Kami, aku dan Tuan Ali, suami baru ku kembali ke rumah.
Langkah ku tak bernyawa, tak sama lagi seperti saat pertama aku masuk.
Baru dua hari di rumah itu, aku sudah menjadi istri pemilik rumah.
Tapi, rasanya seperti telah dibuang harimau ke lubang buaya.
Sejak kembali, Tuan Ali pun tak mengatakan apa-apa.
Aku berjalan, langsung pergi ke kamar ku. Ku tutup dan ku kunci, lalu ku benamkan kepala ku ke bawah bantal.
Aku berteriak sekencang-kencangnya. Ku tendang-tendangkan kaki ku ke udara, melepaskan semua kekesalan ku.
Kemudian suara ketukan pintu membuatku membuka bantal di wajah ku, dan bangun dari ranjang.
"Siapa? " tanya ku.
"Saya non! " Bu Sumi menjawab.
Perlahan aku buka kuncinya, tapi Tuan Ali menerobos. Aku terkejut, hanya melihat Bu sumi pergi setelah Tuan Ali masuk dan berdiri menatap ku.
Kami saling diam beberapa saat, saling menatap. Aku mengalihkan pandangan ku dan hendak duduk, tapi tangan Tuan Ali meraih lengan ku. Sedikit menekan dengan kuat.
"Jangan bertingkah layaknya ratu, kau masuk ke kamar mu dan mengunci pintu, kau pikir ini istana mu dan kau ratunya?" ucapnya.
Sikapnya membuatku bingung, kadang nada suaranya tinggi, kadang lembut. Mengatakan bahwa aku dijual bapak untuk menikah dengannya dengan suara lembut, kini dia memperingatkan aku untuk tak bersikap layaknya ratu.

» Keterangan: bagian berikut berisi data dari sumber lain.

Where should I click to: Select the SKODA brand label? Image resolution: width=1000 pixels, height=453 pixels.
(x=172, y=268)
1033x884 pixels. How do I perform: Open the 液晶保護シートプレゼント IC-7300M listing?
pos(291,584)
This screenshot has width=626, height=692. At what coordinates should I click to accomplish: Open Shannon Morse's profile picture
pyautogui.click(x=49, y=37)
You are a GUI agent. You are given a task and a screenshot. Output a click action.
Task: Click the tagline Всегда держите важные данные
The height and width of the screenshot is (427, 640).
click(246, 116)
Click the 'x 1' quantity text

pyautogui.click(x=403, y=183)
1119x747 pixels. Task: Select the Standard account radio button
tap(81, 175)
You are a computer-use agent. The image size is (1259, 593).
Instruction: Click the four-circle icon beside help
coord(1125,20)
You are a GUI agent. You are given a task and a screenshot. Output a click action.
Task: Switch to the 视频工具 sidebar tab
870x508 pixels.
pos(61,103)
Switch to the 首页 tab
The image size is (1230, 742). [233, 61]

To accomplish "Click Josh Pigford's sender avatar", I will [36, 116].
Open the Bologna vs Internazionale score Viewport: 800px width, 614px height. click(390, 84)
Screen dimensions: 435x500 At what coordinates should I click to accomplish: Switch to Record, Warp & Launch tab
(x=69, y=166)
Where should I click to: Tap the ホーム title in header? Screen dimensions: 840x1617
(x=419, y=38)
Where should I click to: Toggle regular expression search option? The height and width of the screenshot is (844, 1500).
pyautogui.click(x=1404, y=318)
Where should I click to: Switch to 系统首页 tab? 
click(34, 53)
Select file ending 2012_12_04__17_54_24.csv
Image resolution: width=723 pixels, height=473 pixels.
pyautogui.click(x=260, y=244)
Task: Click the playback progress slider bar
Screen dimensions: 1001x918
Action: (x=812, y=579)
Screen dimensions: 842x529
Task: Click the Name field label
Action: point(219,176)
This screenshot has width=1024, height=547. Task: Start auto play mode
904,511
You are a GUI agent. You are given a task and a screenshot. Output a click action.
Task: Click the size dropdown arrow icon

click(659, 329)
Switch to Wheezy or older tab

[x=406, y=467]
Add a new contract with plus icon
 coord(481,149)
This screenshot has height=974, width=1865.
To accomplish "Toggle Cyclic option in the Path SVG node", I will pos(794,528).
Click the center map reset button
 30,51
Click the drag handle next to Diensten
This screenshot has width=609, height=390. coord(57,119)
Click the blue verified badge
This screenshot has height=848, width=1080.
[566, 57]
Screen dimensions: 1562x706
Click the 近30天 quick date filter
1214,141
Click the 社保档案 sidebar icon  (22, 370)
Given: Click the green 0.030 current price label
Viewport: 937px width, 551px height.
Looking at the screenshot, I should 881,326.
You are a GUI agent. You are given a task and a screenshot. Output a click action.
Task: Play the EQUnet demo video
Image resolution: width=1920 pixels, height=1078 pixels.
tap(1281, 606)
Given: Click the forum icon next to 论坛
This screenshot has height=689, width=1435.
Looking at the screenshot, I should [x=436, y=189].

Siapa yang ingin jadi ratu?
Siapa yang ingin jadi istrinya?
Aku.... ?
Aku hanya bisa meneteskan airmata.
Tuan Ali melepaskan tangannya.
"Tuan bisa keluar, saya akan ganti pakaian dengan seragam asisten yang anda sediakan" ucap ku sembari mengusap airmata ku.
Tuan Ali terdiam, aku berpaling mengambil pakaian ku di lemari.
"Tidak perlu memakai itu lagi. Pakai pakaian biasa. Bu Sumi akan mengantarkan semua pakaian yang harus kau pakai untuk pergi ke Rusia bersama ku. Koper mu, sudah Mark siapkan juga. Ganti setelah bu Sumi kemari" Tuan Ali pergi.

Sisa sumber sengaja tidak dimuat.